++++ Data excerpts

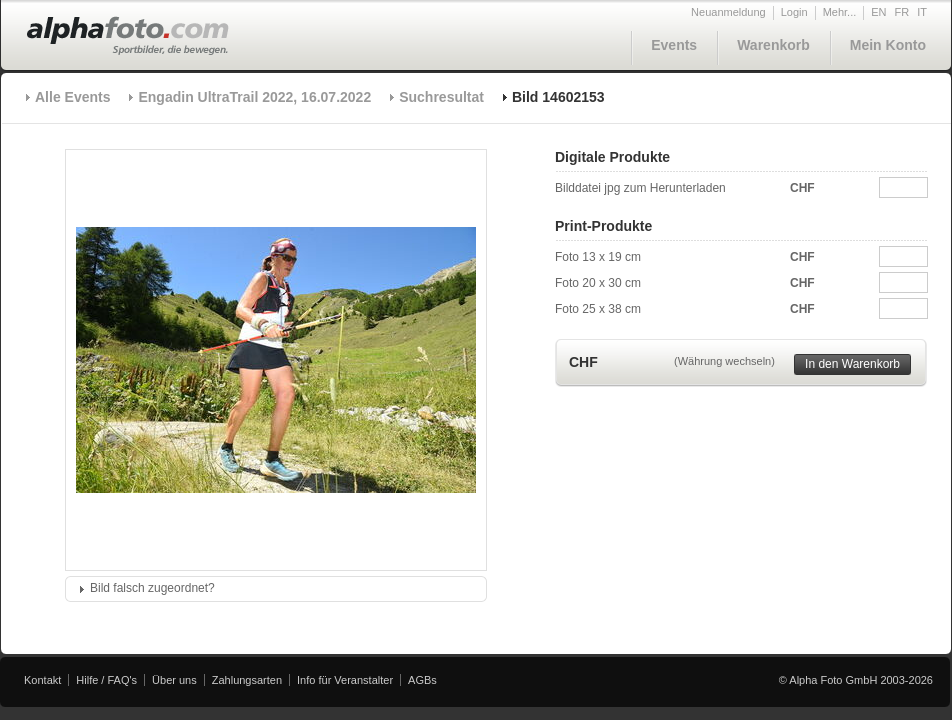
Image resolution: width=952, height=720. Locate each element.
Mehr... (840, 12)
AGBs (422, 680)
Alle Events (72, 97)
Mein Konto (888, 45)
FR (902, 12)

++++++++

• _The request_: Print every line of the records above without any change, but leave out the pictures.

• _The answer_:
Image resolution: width=952, height=720. Locate each element.
Mehr... (840, 12)
AGBs (422, 680)
Alle Events (72, 97)
Mein Konto (888, 45)
FR (902, 12)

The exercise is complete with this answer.